General characteristics
- Displacement: 183 tons
- Length: 113 ft (34 m)
- Beam: 22 ft 5 in (6.83 m)
- Draught: 7 ft 8 in (2.34 m)
- Propulsion: steam engine; screw-propelled;
- Speed: not known
- Complement: 49
- Armament: one 30-pounder Parrott rifle; four 8" guns;

= USS Patroon =

Gunboat of the United States Navy

USS Patroon was a screw steamer acquired by the United States Navy during the American Civil War. The Union Navy used her to patrol off the coast of the Confederate States of America to enforce the Union blockade.

== Construction, acquisition, and commissioning ==

Patroon, a wooden screw steamer built at Philadelphia, Pennsylvania, in 1859, was purchased from R. T. Loper by the U.S. Navy 28 October 1861 at Trenton, New Jersey. She was commissioned as USS Patroon at the New York Navy Yard in Brooklyn, New York, on 18 March 1862 with acting Master Edward McKeige in command.

== Service history ==

Assigned to the South Atlantic Blockading Squadron, Patroon was stationed off the coast of Florida off the St. Johns River early in May 1862. She spent most of her naval career operating along the coast of Florida, enforcing the blockade, silencing Confederate coastal artillery, and gathering intelligence about Confederate defenses.

The highlight of her U.S. Navy service came on 11 September 1862, when, with the gunboat , she dueled with Confederate artillery batteries at St.
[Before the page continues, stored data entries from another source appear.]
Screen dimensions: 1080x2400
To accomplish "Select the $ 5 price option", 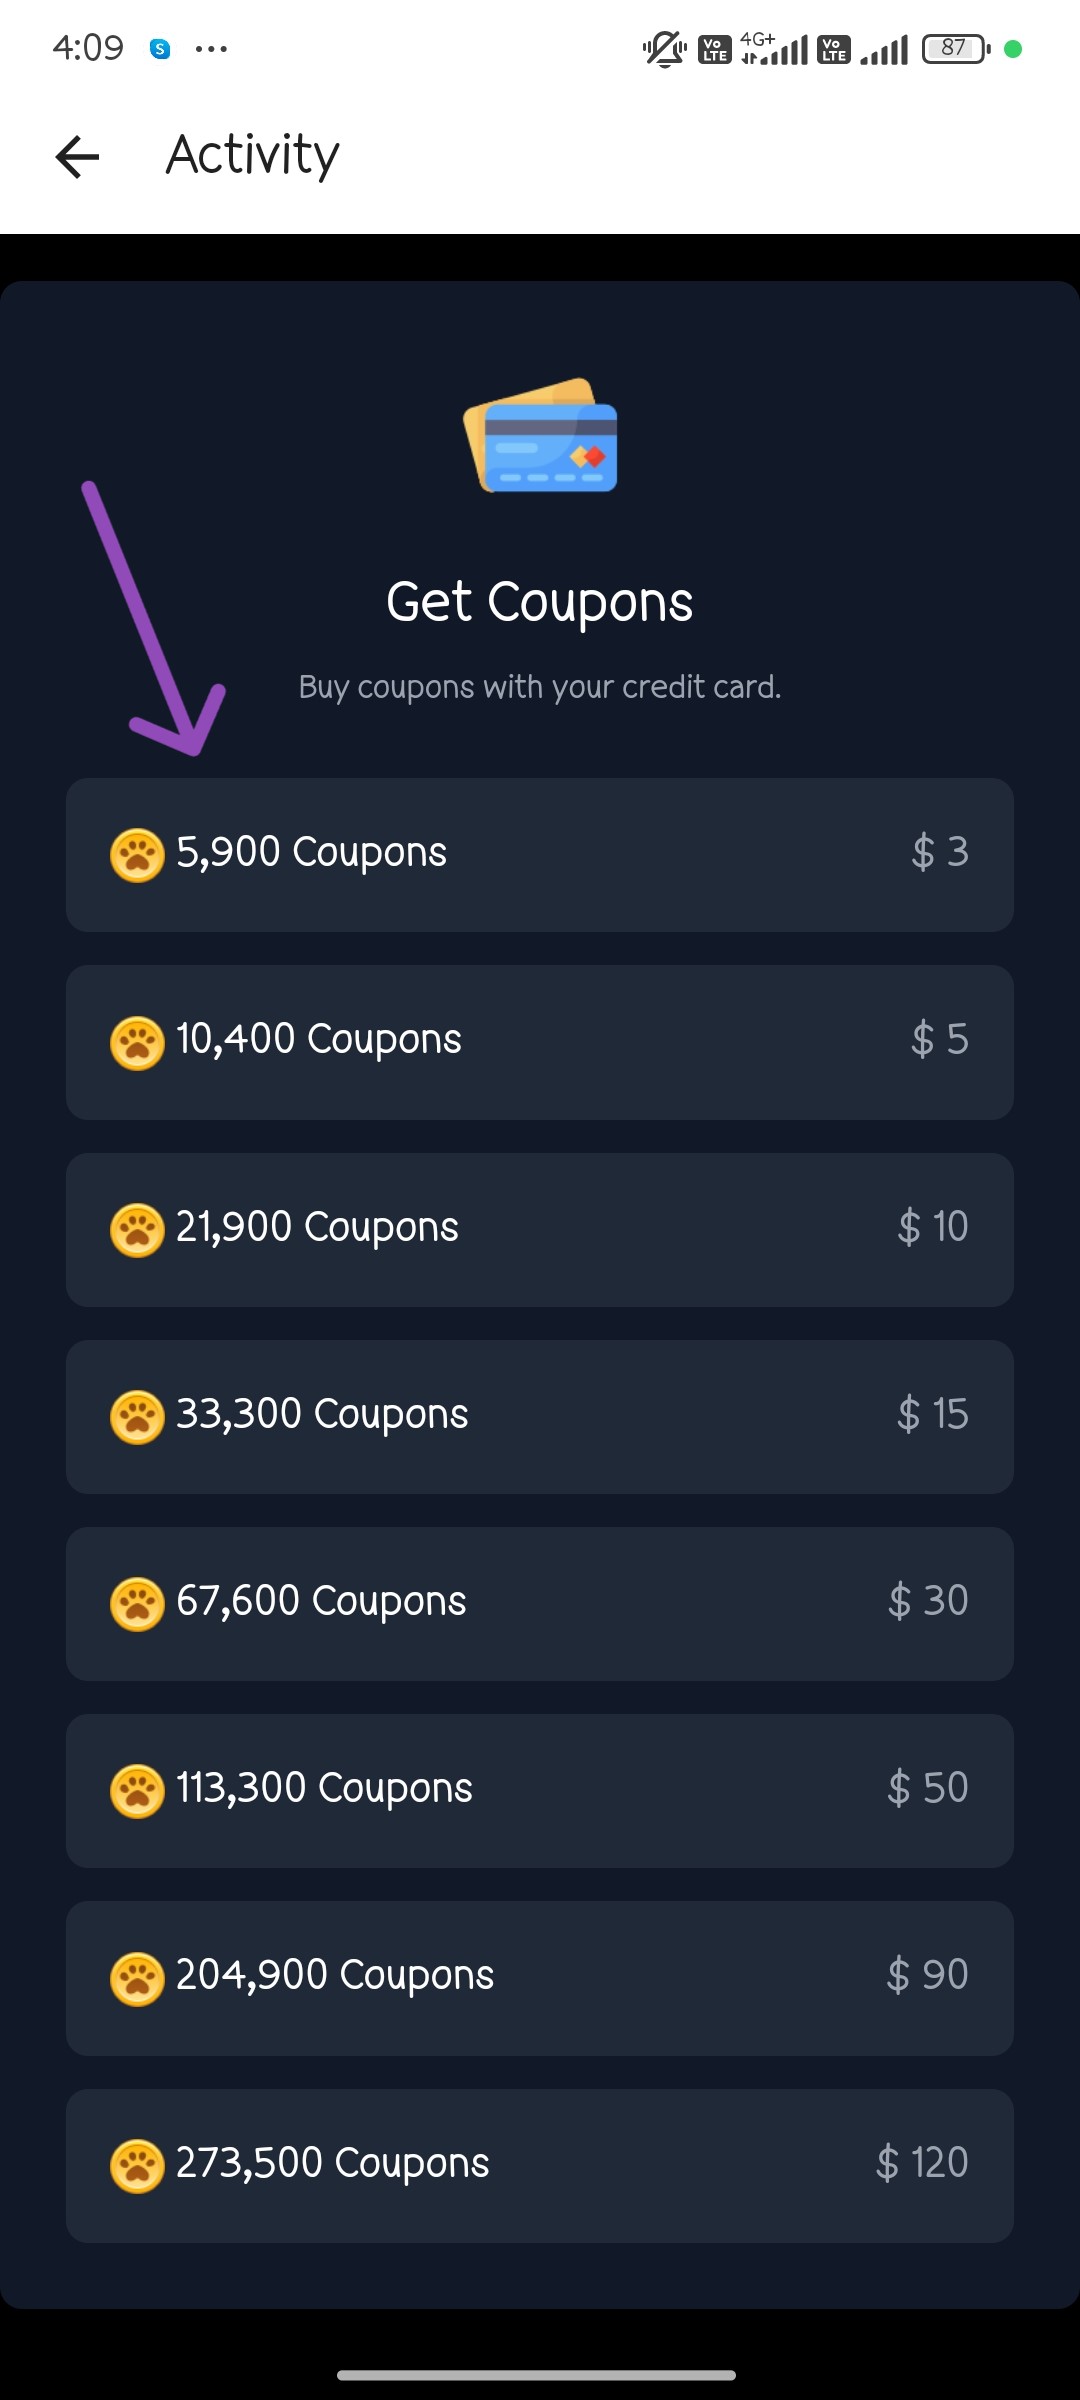I will pyautogui.click(x=939, y=1040).
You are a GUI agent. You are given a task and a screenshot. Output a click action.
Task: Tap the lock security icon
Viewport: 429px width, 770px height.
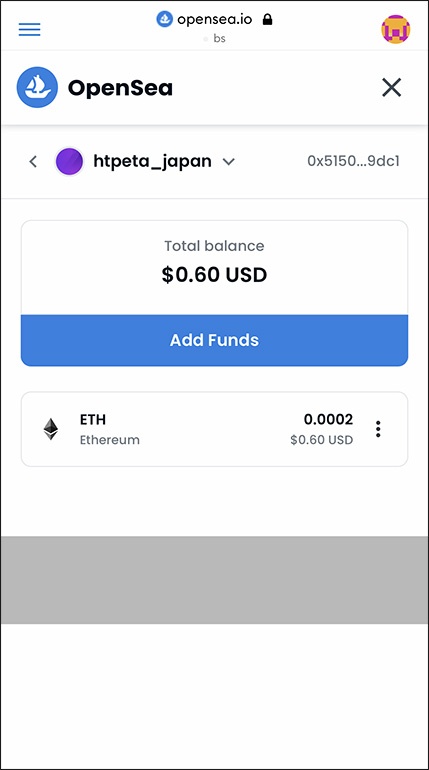(267, 19)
John's Bluff, Florida. Although Uncas was damaged, the two ships forced the Confederates to abandon their positions and retire inland out of range.

Throughout her U.S. Navy career, leaks and a variety of other problems limited Patroon's effectiveness, and she was soon ordered north. Decommissioned on 18 November 1862, she was sold at public auction at Philadelphia 30 December 1862.

== Later career ==

The United States Department of War purchased Patroon on 8 December 1863 for American Civil War service with the Union Army. After the war, she sank at Brazos, Texas, on 10 November 1865.